First, discovery is not yet finished. (More about this later).
Second, some of the conduct raised in the counterclaim had not occurred until fairly recently (e.g. one month ago), and so AJ was not dilatory in filing this motion.
Finally, as to the arbitration clause, AJ says this:
The fact that there is an arbitration clause in the publishing agreements does not weigh against allowing intervention, because the scope of arbitration is quite limited. The publishing agreement in Exhibit 1 to the intervening counterclaim . . . provides generally for arbitration, and then states, “Notwithstanding the foregoing, the parties shall have the right to conduct discovery and the right to seek injunctive relief in any court in the State of Ohio.”
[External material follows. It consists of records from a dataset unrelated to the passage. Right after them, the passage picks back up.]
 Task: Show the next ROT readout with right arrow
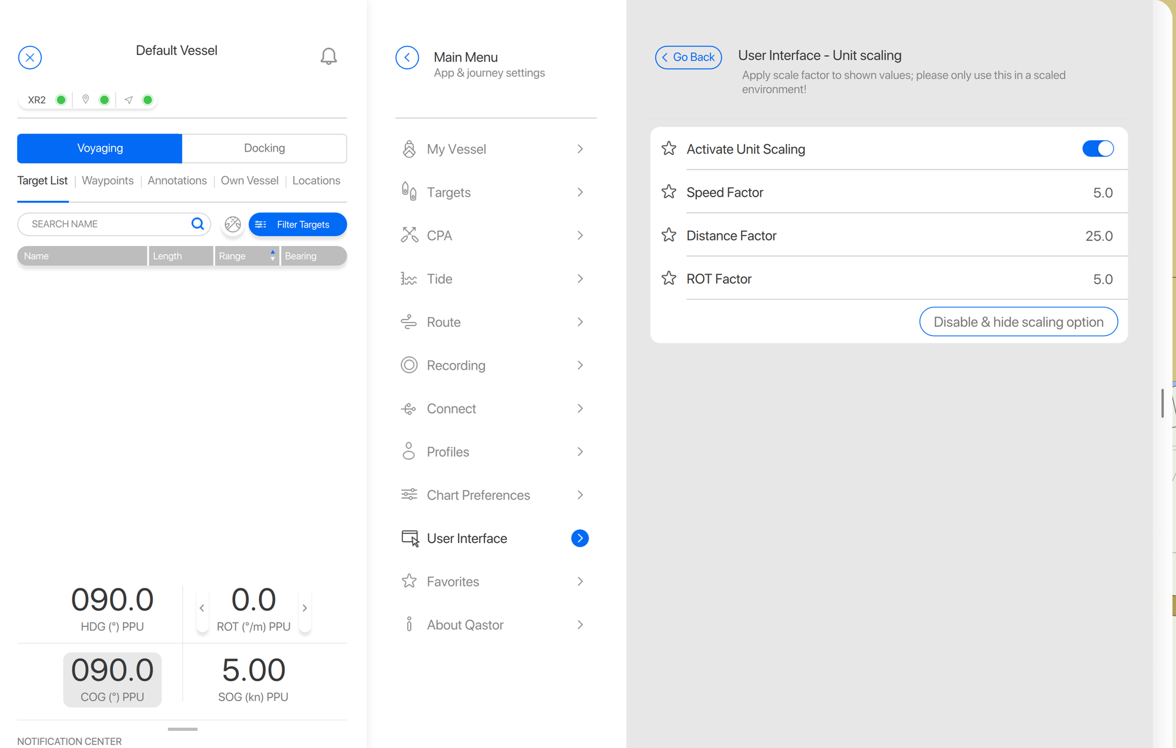304,608
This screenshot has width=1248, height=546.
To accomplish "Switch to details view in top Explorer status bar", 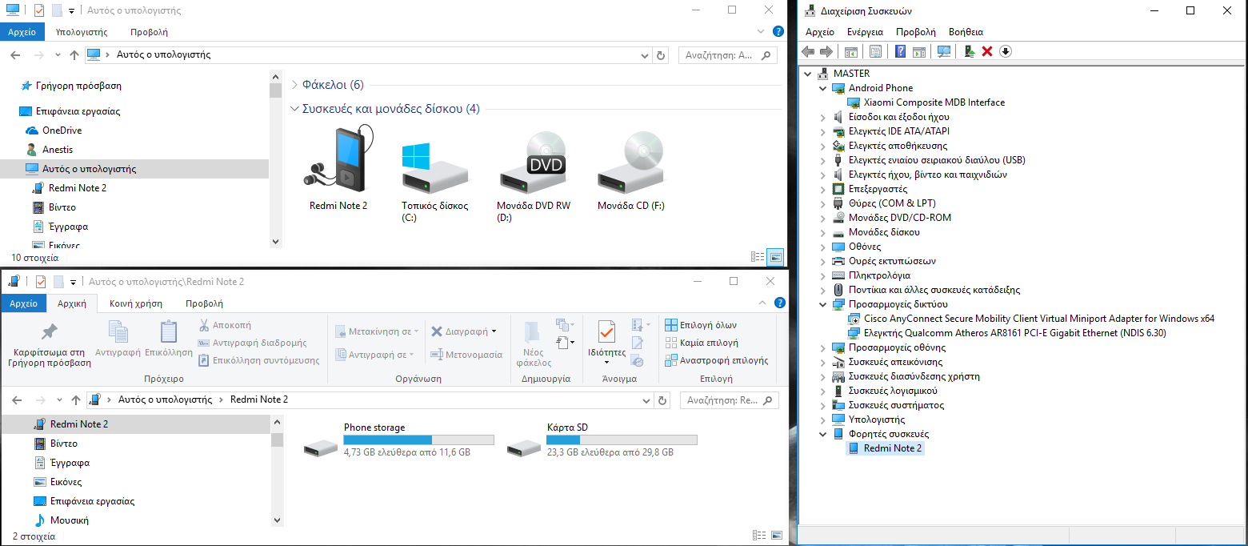I will click(x=757, y=257).
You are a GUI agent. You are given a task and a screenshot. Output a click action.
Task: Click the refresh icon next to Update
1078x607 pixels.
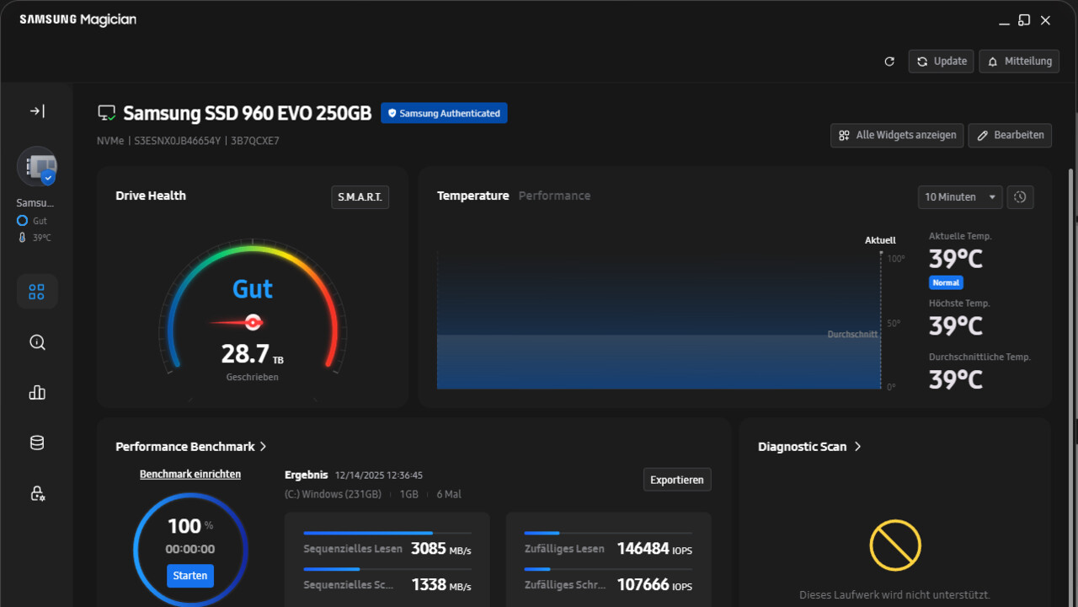(889, 62)
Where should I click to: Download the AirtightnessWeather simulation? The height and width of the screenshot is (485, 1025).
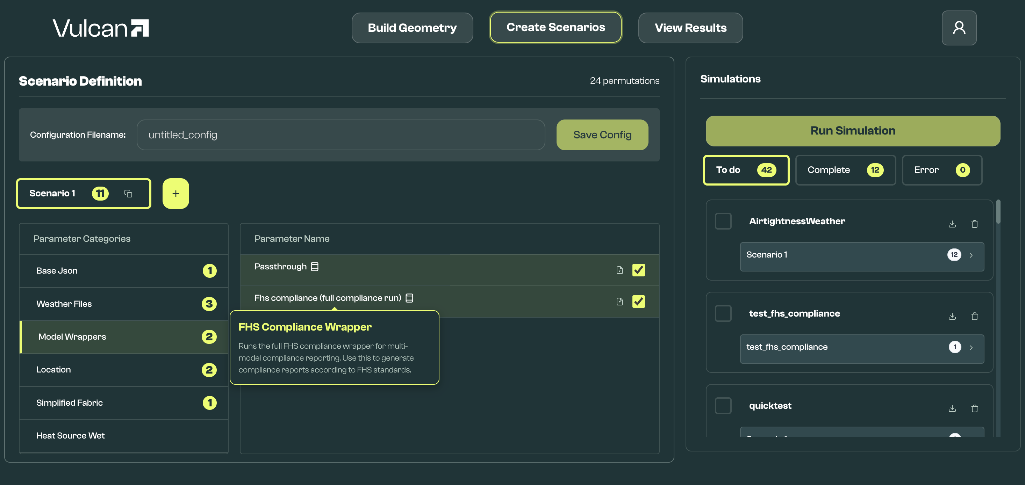[x=952, y=224]
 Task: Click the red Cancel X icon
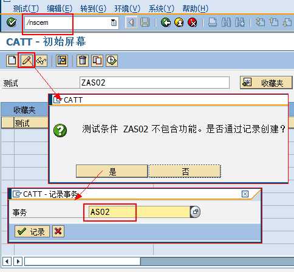point(193,22)
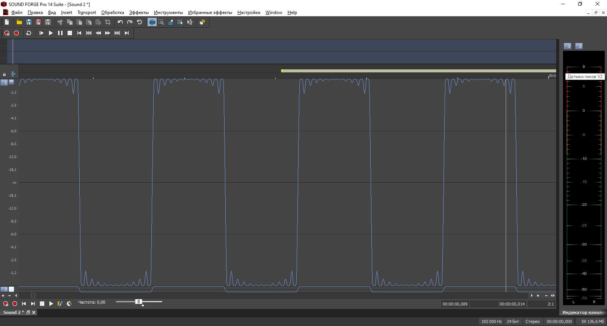Select the Pencil tool in the toolbar
The width and height of the screenshot is (607, 326).
171,22
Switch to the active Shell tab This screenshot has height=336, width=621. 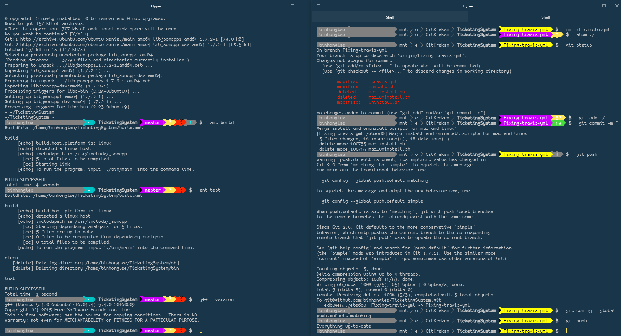(389, 17)
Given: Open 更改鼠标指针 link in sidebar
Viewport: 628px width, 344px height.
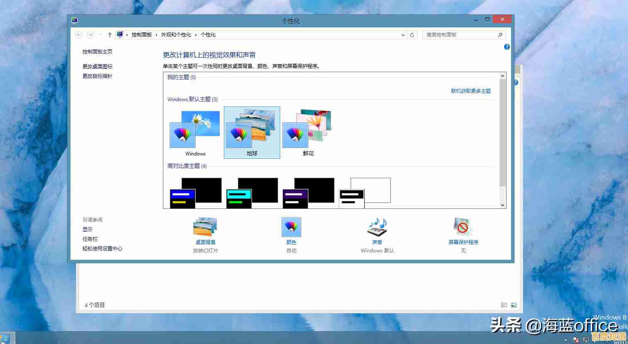Looking at the screenshot, I should (x=97, y=76).
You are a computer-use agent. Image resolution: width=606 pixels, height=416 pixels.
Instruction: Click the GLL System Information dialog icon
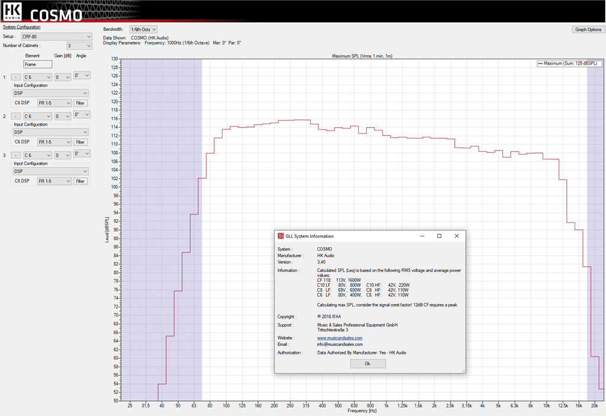coord(281,236)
And that, folks, is why the counterclaim is structured as it is: seeking injunctive relief and a declaratory judgment first. I note that claim 3 of the counterclaim is a pure claim for money damages and breach of contract, which would fall under the (very) limited scope of the arbitration clause, and Nye kind of doesn’t really say anything about that.
My takeaway? I still think it’s likely the court will bounce this, but again, I don’t know for sure. And if the court does bounce it, I suspect we’ll see it get refiled in some form, and we’ll be able to have our popcorn and eat it, too.
I’m going to try and publish another post covering both the motion for summary judgment on the counterclaim and the discovery issues, hopefully soon, hopefully tonight, because there’s some interesting stuff that just got filed in that today. But for now, I need to walk the dog and have dinner.